Thank you for the suggestion. We have included the comparison of IDI and white-box MIA in Sec. 5.3, Line 512 of our revised manuscript. White-box MIA becomes unstable as the dataset scales, and inconsistent that MIA values of Retrain and randomly initialized model are similar.

W5. For MIAs, only score-based MIA is employed, not LiRA MIA

We use Entropy-based MIA (E-MIA) as the primary black-box MIA due to its widespread adoption in unlearning literature [1,2.3] and its greater variability across baseline algorithms, as detailed in App. C.1. However, we appreciate the reviewer's suggestion and have included additional results using LiRA MIA below, specifically for ResNet-18 on CIFAR-10, single-class forgetting.

While LiRA is a comprehensive approach, its computational demands make it impractical for large-scale experiments, as it requires training over 10,000 additional models. Thus, we only include experiments where such constraints are manageable. Also, this result confirms that LiRA shares the same limitations as other black-box metrics, as HD achieves decent performance on these metrics while modifying only the last layer. This emphasizes the need for white-box metrics like IDI to provide a more reliable and comprehensive evaluation of unlearning quality.

[1] Kurmanji et al., Towards unbounded machine unlearning, NeurIPS, 2023
[2] Chundawat et al., Can bad teaching induce forgetting? unlearning in deep networks using an incompetent teacher, AAAI, 2023
[3] Foster et al., Fast machine unlearning without retraining through selective synaptic dampening, AAAI, 2024

W6. Lack of literature on auditing machine unlearning

We have added literatures on unlearning verification (auditing) and the difference between evaluation in line 121 of the revised manuscript as suggested. Thank you!

Q1. Why is the sum of absolute values not used in Equations (1) and (2)?

It is to correctly preserve the amount of residual information change. Retaining the numerator's sign allows IDI to capture phenomena like “over-unlearning” (discussed in line 399 of the revised manuscript).
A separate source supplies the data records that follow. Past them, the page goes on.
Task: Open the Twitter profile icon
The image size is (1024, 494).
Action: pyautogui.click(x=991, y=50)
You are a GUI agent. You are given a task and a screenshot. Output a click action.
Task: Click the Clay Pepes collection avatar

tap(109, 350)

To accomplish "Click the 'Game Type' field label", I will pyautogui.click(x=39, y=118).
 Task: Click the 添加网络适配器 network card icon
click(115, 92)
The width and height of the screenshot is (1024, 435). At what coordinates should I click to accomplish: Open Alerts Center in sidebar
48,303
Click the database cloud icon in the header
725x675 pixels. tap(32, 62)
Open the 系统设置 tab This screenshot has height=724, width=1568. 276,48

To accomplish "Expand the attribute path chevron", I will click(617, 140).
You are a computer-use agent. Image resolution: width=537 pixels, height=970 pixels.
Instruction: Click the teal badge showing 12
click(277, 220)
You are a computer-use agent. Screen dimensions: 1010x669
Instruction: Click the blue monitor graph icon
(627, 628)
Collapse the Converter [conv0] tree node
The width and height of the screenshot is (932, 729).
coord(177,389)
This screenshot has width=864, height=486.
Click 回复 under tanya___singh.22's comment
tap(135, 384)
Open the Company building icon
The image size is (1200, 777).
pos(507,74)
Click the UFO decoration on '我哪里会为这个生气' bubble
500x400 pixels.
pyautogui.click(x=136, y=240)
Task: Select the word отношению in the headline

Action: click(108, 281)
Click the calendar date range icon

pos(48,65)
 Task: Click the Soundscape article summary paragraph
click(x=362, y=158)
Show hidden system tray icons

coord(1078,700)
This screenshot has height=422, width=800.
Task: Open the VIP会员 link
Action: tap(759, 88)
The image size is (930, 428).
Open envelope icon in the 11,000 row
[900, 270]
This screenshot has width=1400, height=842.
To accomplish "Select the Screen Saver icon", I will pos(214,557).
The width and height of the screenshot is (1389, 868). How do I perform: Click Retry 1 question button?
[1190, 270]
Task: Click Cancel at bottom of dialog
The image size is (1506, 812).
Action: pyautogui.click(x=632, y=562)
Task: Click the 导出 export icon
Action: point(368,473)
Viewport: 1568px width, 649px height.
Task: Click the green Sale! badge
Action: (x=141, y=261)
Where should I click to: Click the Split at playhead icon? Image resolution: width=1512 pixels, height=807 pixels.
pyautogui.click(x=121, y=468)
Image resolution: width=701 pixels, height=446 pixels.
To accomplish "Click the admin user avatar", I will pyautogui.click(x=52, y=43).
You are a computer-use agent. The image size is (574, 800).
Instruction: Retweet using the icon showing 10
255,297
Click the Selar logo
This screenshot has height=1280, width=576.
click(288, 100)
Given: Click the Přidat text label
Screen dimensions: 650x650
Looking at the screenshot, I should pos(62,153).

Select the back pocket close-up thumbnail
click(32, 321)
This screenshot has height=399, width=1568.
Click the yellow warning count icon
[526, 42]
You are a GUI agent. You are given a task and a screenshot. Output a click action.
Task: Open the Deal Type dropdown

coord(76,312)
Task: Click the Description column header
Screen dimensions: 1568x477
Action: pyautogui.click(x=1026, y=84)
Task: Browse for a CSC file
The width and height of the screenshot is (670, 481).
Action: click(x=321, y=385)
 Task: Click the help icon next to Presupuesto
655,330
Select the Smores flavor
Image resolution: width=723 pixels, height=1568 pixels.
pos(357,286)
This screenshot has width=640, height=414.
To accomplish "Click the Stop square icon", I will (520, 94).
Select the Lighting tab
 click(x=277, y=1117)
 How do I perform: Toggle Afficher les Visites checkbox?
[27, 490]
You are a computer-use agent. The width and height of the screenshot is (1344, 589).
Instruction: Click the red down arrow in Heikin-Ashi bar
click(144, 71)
An IDI of 0 indicates perfect alignment with Retrain, while a negative IDI signals a reduction beyond Retrain. For example, our method COLA achieves negative IDI in some setups by actively removing residual features. This design makes IDI an intuitive and effective tool for assessing unlearning efficacy, unlike other metrics that typically focus only on absolute differences.

Q2. Possibility of near-zero denominator in IDI

Yes, it is possible. It happens when the Original already closely resembles Retrain. Our Information Difference ($\mathbf{ID}(\theta_o)$), the denominator of IDI, is designed to capture these subtle differences.
We empirically validated such extreme scenarios by selecting the most representative samples (the lowest-loss samples) from each class as a forget set in random data forgetting. Forget sets of 5, 10, 50 samples per class were used to simulate varying levels of omission. $\mathbf{ID}(\theta_o)$ was computed by substituting retrained models ($\theta_{5}, \theta_{10}, \theta_{50}$) into Equation (1).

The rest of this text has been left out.